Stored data
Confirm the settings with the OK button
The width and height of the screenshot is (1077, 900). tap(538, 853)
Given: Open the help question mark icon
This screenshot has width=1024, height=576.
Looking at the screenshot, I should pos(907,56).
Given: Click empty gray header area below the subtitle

[ACTION ITEM]
Exactly the lines from the one holding "Given: Open the help question mark icon" through the end of the records above are to be returned, and nothing else.

[RESULT OF THE EXERCISE]
Given: Open the help question mark icon
This screenshot has width=1024, height=576.
Looking at the screenshot, I should pos(907,56).
Given: Click empty gray header area below the subtitle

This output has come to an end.